The trembling over the last major disarmament treaty is obviously over. Shortly after the change of power in Washington, the US and Russia are heading in the same direction.
The US administration of the new President Joe Biden is aiming for a five-year extension in the negotiations with Russia on the New Start disarmament treaty, which is about to expire. The US intends to expand the last nuclear disarmament agreement between the two countries, Biden’s spokeswoman Jen Psaki said in Washington on Thursday. An extension of five years would make “even more sense if relations with Russia are hostile as they are now,” said Psaki.
The New Start Treaty on the limitation of nuclear weapons would have expired in a good two weeks. The agreement, which came into force on February 5, 2011, limits the nuclear arsenals of Russia and the United States to 800 delivery systems and 1,550 deployable nuclear warheads each. It was closed for a period of ten years and had the option of being extended.
Investigation into Navalny attack
Biden’s spokeswoman also announced that the new intelligence coordinator, Avril Haines, will initiate investigations against Russia in connection with the poison attack on Kremlin critic Alexei Navalny. Navalny, who recently returned to his homeland after treatment in Germany and was immediately arrested, blames Russia’s head of state Vladimir Putin for the attack.
According to Psaki, investigations should also be initiated into the alleged interference of Russia in the US presidential election and the cyber attack on the US government that was uncovered in December.
Trump wanted to negotiate new terms
The government of Biden’s predecessor Donald Trump had not been able to agree on an extension with Moscow in tough months of negotiations. Immediately after Biden’s swearing-in ceremony, the Russian Foreign Ministry proposed on Wednesday that the contract be extended by five years without preconditions. Trump’s line of negotiation was aggressive and counterproductive, it said.
According to the US media, the crux of the talks between Moscow and the Trump administration was the “freezing” of the number of all nuclear warheads in both countries, which the US had insisted on. The current treaty only sets a limit on the number of operational nuclear warheads. In addition, the previous US government had sought a multilateral agreement with China’s participation.
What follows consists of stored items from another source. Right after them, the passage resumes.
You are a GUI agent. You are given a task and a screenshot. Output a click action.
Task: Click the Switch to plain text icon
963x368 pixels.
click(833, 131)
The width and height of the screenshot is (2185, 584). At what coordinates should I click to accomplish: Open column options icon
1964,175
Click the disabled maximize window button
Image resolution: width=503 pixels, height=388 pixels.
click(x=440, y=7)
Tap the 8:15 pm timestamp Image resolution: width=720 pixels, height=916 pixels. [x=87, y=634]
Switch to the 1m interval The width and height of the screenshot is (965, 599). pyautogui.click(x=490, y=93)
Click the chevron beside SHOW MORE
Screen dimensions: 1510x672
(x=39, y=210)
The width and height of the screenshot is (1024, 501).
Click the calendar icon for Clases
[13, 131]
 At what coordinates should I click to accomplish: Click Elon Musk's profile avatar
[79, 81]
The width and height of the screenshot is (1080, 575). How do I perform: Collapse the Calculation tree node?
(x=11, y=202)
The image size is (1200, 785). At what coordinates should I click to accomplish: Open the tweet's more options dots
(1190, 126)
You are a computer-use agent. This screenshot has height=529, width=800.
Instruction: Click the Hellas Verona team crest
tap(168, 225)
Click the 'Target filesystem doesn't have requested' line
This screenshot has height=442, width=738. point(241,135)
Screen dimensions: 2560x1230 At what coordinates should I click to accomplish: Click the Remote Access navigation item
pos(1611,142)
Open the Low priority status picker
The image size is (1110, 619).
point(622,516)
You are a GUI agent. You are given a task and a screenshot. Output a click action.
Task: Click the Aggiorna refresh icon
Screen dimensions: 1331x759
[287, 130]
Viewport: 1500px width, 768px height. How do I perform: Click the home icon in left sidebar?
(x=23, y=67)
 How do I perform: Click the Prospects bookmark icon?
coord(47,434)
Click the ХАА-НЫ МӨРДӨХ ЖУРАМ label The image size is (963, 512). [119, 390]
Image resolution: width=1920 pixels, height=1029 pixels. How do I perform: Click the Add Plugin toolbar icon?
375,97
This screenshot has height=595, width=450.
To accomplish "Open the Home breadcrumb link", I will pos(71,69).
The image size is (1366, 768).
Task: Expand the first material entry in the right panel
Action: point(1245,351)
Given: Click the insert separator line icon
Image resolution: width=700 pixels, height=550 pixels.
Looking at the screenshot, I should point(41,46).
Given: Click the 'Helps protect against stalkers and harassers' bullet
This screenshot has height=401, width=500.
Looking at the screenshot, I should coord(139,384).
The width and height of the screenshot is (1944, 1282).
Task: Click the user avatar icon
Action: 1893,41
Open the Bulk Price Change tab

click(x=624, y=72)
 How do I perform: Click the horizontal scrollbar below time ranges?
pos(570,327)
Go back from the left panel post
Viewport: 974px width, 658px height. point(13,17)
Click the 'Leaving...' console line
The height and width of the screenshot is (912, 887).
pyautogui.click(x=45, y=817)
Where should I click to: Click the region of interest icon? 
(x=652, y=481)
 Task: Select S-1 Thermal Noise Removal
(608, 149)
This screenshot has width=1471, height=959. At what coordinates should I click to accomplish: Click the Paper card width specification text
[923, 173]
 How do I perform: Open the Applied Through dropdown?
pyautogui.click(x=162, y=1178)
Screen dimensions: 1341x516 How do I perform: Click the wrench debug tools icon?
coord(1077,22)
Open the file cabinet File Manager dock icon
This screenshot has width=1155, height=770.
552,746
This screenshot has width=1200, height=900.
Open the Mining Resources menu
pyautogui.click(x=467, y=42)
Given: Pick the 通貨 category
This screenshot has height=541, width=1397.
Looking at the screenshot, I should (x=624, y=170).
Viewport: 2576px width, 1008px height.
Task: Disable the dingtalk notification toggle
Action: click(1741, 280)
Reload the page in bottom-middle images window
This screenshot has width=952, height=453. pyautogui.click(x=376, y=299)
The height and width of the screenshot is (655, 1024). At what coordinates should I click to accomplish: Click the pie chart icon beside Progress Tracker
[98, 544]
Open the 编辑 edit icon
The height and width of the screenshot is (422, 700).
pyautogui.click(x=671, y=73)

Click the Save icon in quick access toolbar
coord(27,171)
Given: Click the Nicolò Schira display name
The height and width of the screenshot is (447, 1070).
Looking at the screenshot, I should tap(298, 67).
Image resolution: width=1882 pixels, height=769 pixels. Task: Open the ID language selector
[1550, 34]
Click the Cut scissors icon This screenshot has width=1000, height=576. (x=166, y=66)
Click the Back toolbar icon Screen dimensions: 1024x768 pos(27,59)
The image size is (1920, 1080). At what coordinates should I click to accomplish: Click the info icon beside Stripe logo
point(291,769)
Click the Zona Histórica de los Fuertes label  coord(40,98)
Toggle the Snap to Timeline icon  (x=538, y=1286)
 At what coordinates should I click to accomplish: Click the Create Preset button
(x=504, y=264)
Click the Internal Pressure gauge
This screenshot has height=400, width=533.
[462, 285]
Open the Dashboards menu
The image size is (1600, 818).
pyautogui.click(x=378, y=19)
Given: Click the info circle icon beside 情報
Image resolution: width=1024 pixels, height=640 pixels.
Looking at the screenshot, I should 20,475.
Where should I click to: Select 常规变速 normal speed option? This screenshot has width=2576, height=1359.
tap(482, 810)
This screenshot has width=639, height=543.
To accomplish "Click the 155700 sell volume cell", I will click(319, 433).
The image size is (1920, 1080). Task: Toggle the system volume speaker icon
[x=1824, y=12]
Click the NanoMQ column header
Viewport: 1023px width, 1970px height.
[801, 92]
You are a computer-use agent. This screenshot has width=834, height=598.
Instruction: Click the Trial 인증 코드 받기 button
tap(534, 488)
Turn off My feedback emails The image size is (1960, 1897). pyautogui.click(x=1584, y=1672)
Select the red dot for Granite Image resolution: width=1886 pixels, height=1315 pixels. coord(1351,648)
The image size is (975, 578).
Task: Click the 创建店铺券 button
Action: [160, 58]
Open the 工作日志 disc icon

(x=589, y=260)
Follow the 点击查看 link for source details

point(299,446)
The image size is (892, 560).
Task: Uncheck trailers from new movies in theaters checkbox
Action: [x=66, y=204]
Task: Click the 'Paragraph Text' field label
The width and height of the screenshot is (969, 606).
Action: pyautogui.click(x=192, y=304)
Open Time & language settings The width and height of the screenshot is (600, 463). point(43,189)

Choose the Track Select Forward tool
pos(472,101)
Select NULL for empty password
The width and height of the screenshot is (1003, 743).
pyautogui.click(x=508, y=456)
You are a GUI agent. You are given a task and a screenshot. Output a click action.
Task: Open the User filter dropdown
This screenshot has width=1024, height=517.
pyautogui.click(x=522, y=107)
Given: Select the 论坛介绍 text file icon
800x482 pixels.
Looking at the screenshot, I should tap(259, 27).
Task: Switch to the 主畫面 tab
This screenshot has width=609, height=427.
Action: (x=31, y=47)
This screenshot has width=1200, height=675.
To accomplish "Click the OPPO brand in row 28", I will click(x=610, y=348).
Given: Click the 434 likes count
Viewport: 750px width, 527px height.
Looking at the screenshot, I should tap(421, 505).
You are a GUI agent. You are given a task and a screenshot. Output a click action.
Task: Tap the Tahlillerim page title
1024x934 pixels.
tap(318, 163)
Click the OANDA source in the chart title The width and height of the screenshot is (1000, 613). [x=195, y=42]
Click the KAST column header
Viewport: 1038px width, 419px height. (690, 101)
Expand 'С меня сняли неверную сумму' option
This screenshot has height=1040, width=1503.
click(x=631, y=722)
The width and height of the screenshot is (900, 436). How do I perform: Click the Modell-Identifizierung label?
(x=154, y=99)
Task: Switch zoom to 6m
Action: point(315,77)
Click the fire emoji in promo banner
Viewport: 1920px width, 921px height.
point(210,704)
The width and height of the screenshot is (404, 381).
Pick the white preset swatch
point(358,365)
Beijing has so far refused to negotiate its growing nuclear arsenal.
Biden: Treaty is “anchor of strategic stability”
Before taking office, Biden had declared that the treaty was an “anchor of strategic stability” between the US and Russia and could be the basis for new arms control agreements. Russia had spoken out in favor of an extension early on and warned of an arms race if it failed.
If the treaty were to expire without renewal, there would be no agreement for the first time in decades that set limits to the stock of strategic nuclear weapons. Russia and the USA together own around 90 percent of the world’s nuclear weapons.
NATO for more arms control
NATO Secretary General Jens Stoltenberg said on Thursday in Brussels that the extension of the agreement could mark the beginning of efforts to further strengthen arms control. One will also have to look at weapon systems that have not yet been covered by the New Start contract. In addition, China must be included.
The danger of a war that was also waged with nuclear weapons was seen as significantly higher during Trump’s tenure than in the past three decades. One of the reasons for this was the end of the INF treaty to renounce land-based medium-range nuclear weapon systems.
The US had dissolved the agreement in the summer of 2019 with the backing of its NATO partners because they assume that Russia has been violating it for years with a medium-range system called 9M729 (NATO code: SSC-8). The INF treaty prohibited both sides from producing, testing and owning ground-based ballistic missiles and cruise missiles with ranges between 500 and 5500 kilometers.